* YOUR ASSIGNMENT:
Reproduce the entries in full, with no changes.

Data records:
________________________

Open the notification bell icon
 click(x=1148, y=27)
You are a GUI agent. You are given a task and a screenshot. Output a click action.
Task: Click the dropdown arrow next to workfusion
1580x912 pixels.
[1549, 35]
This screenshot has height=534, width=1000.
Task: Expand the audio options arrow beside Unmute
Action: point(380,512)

________________________

* RESPONSE BELOW:
Open the notification bell icon
 click(x=1148, y=27)
You are a GUI agent. You are given a task and a screenshot. Output a click action.
Task: Click the dropdown arrow next to workfusion
1580x912 pixels.
[1549, 35]
This screenshot has height=534, width=1000.
Task: Expand the audio options arrow beside Unmute
Action: point(380,512)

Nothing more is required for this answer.